Wilker diz que vai manter os cargos criados no recesso e Bica é privatizada

Wilker Barreto é questionado
Logo no primeiro dia de trabalho na Câmara Municipal de Manaus, o presidente da casa Wilker Barreto (PHS), foi questionado pela criação de 45 novos cargos que representarão no fim do mês R$ 197,5 mil a mais na folha da Casa. São 40 cargos de assessor legislativo, com salário de R$ 3.078,00; um de Diretor Geral (R$ 16.078,00); um de Diretor de Recursos Humanos (R$ 15.078,00); um de Secretário Executivo da Presidência, um de Secretário Executivo da Diretoria Geral (R$ 15.078,00, cada); e um de Contador, com salário de R$ 10.078,00. Em decisão unilateral ele afirma que não volta atrás e o povo que vai paga r a conta.
Banda da Bica o Carnaval Público que privatizou
Tombada como patrimônio Cultural a Banda Independente da Confraria do Armando a Banda Bica, deixou de ser uma brincadeira para os foliões amazonenses, que gostam de marchinhas e samba. A banda é sem dúvida tradicional em manter esse ritmo e ficar fora daquelas bandas que insistem em forró e Funk, porém um problema na Banda vem chamando a atenção a cada ano, a Privatização do Espaço Público.
Sem comparações
Não gosto de fazer comparações com nenhum outro carnaval, pois acho o de Manaus um dos melhores, porém não se vê Brasil afora, bandas de rua cercadas e privatizadas onde o folião é obrigado a lhe dar com preços exorbitantes dos produtos comercializados no local, como agua, refrigerante e cerveja.
Apoio Público
Como a Banda é tombada ela recebe apoio do poder público e por isso não deveria cobrar de barraqueiros pelo espaço e carca a praça para evitar que pessoas comuns levarem sua geleira e sua cerveja. A revista como forma de segurança é salutar é aplaudida, agora proibir a população de optar em comprar ou levar qualquer tipo de bebida, claro não sendo em vidro, para um espaço público denigri a imagem dessa banda.

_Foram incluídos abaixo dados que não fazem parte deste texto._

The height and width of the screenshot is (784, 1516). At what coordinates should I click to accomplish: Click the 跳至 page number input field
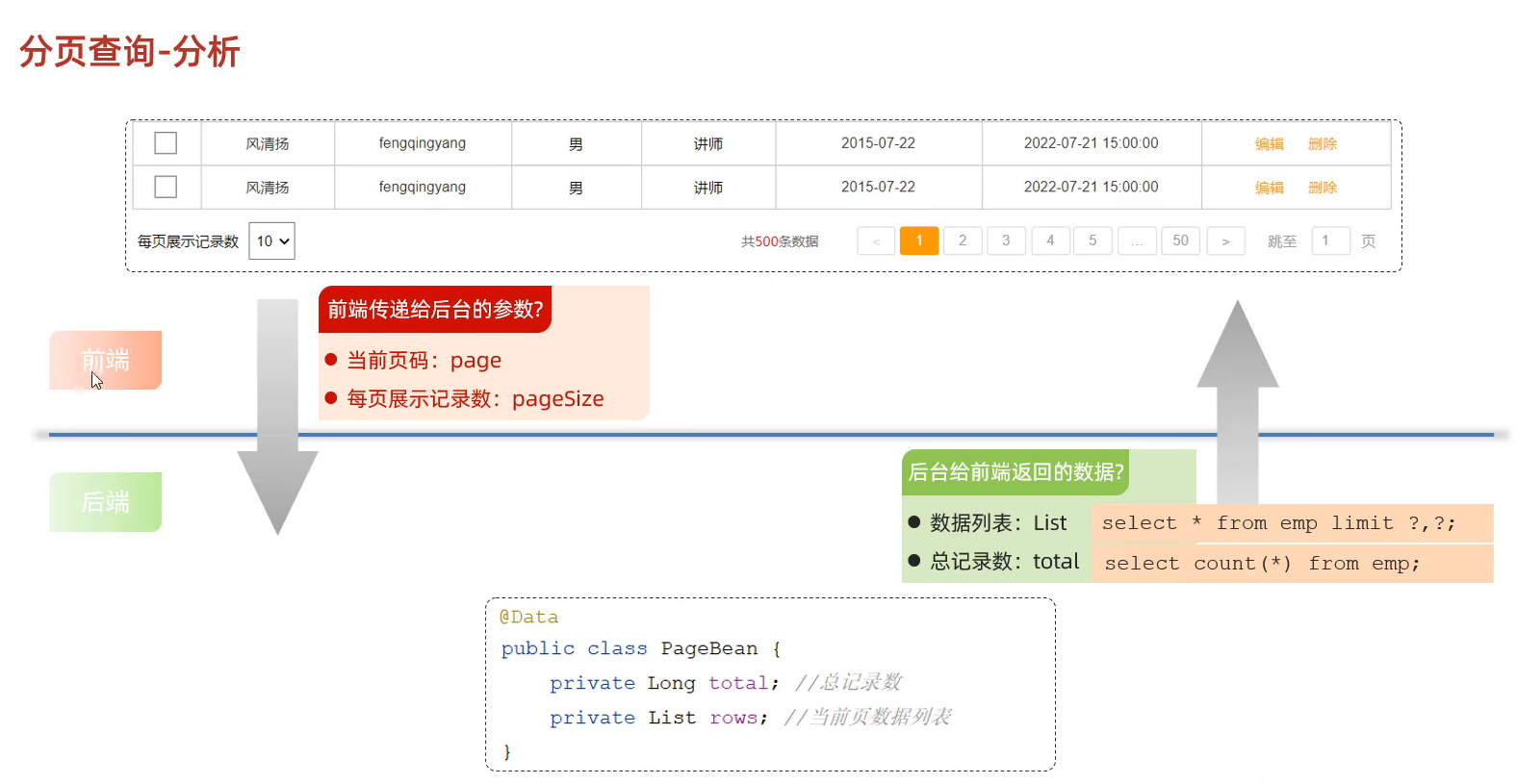(1330, 240)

Fiscalização zero nos ensaios
Outra situação que denigri e esta afastando as pessoas dos ensaio da Bica a cada ano, são as pessoas sem noção que estacionam carro com som (turbinados) e colocam musicas como funk e forró obrigando as pessoas ouvirem esse lixo musical. Nada contra com quem gosta, mas carnaval é outra coisa. O pior que uma lei municipal proíbe esse tipo de poluição sonora, porém não tem fiscalização nenhuma.